▸ **Tasks to perform**
a) In the review of Jello Biafra's recordings below, with which band did Biafra team up for The Sky Is Falling and I Want My Mommy?
b) Carry on the review of Jello Biafra's recordings from the point where it stops.

[[ Document extract, beginning ]]

With that test successfully fluttering in the Canadian rock breeze, Biafra was off and running. He teamed with high-pressure British Columbia prog/thrash jokers NoMeansNo for The Sky Is Falling and I Want My Mommy, a dense explosion of political punk vehemence. Returning to the quivering vocal frequencies of the Dead Kennedys, Biafra paces the racing music slam for slam. Except for the evenly paced and horn-charged “Bruce’s Diary,” the eight songs whiz by in a hypertense blur of topical aggression. Typically, Biafra overloads his shopping cart with brightly packaged issues — bio-engineering (“Sharks in the Gene Pool”), urban decay (“Chew”), hypocrisy (“The Myth Is Real — Let’s Eat”), space junk (the title track) — but he also displays a more humane side here. Despite a spot of structural anxiety, “Ride the Flume” actually enthuses about an amusement park attraction (and quotes the “George of the Jungle” theme).

The groaning, moaning grub-soaking crud of Tumor Circus finds Biafra slinging demi-melodic gutter poetry like a revved-up Nick Cave in a group made up of San Francisco’s Steel Pole Bath Tub and guitarist Charlie Tolnay of Australia’s King Snake Roost. Over a godawful racket that provides a horrific rock analogue to the delirium tremens, a suitably loose-sounding Biafra roars lengthy texts of news headlines (“Take Me Back or I’ll Drown Our Dog”), secret societies (“Hazing for Success”), metaphoric illness (“Swine Flu”) and metaphoric pinball (“Fireball”). “Meathook Up My Rectum” pulls out a gamut of things that get him mad. A load of filthy rubbish — and one of the best things Biafra has ever done. At the other end of the spectrum, the pointlessly stupid Jello Biafra With Plainfield is essentially Beavis and Butt-head make a record. Guitarist Smelly Mustafa, bassist Cooties and drummer Edward Gein (ha-ha) thrash away sloppily as Biafra (or a simulacrum) and Smelly engage in crude, offensive and boring low-rent sketch comedy for 19 unendurable minutes. (Alternative Tentacles and others claim that Jello Biafra With Plainfield is a hoax. Although the CD bears all the indications and trademarks of a legitimate release on Biafra’s own label — down to the copyright information, PO box and otherwise unused VIRUS 132 stock number — and features the voice of a person who repeatedly identifies himself, and sounds quite convincing in spots, as Jello, the label claims Biafra was not a party to the recording or release of the record.)

[[ Document extract, end ]]
[[ Excerpted data, beginning ]]

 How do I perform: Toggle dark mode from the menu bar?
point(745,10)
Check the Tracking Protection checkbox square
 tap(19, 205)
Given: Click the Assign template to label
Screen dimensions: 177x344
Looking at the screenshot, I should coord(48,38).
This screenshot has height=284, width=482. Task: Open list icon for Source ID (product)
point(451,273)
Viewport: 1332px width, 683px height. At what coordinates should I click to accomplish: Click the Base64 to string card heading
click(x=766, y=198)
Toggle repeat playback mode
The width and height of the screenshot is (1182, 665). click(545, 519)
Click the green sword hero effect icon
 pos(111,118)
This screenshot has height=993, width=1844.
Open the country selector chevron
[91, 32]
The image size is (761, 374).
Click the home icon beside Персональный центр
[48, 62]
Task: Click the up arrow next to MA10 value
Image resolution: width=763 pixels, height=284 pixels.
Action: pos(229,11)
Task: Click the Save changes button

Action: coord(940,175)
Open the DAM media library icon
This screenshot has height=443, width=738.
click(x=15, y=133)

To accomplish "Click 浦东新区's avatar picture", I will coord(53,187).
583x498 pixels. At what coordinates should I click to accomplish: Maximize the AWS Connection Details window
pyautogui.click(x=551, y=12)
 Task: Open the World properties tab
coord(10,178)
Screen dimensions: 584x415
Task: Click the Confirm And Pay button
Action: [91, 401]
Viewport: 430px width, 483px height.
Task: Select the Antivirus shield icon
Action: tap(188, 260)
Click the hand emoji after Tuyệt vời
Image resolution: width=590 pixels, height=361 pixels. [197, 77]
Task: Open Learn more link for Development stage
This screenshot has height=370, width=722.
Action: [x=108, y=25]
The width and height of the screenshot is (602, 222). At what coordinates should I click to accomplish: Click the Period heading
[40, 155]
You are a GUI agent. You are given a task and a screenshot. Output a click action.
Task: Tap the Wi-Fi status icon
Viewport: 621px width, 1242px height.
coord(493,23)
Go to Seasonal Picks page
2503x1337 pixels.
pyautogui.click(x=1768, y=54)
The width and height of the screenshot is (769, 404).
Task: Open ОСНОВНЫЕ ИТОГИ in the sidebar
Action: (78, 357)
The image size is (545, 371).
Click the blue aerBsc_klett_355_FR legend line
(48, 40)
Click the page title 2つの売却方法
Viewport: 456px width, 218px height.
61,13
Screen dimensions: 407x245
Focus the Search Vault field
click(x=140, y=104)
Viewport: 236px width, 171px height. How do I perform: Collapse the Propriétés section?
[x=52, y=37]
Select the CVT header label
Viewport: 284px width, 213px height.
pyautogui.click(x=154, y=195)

[[ Excerpted data, end ]]

▸ **Answers to the tasks**
a) NoMeansNo

b)
In a surprirsing stylistic detour, Biafra then married himself into Mojo Nixon’s loopy clan, the Toadliquors, for a lusciously lurid roots-rock romp. The duo previewed their joint album with a topical single of “Will the Fetus Be Aborted?” (a parody of “Will the Circle Be Unbroken?”); the CD EP also contains a second album track, the non-LP “Lost World” and an unrelated country spoof by Eugene Chadbourne and Evan Johns.

Biafra hardly has the voice or style for the rustic music on Prairie Home Invasion, but it doesn’t matter. Whether updating Phil Ochs’ “Love Me, I’m a Liberal,” ripping meet-the-new-boss sellout bands in “Buy My Snake Oil,” deflating cultural illusions in “Nostalgia for an Age That Never Existed” or trotting out that irreverent standby, “Plastic Jesus,” JB makes Mojo’s bud-guzzling country honk work for him with cavalier aplomb. For his part, king dick Nixon is moved to serious current events concern in “Hamlet Chicken Plant Disaster,” although his other spotlight numbers are the more typical “Let’s Go Burn Ole Nashville Down” and “Are You Drinkin’ With Me Jesus,” an inebriated howler he co-wrote for the Beat Farmers, which dares the deity: “I know you can walk on water/But can you walk on this much beer?”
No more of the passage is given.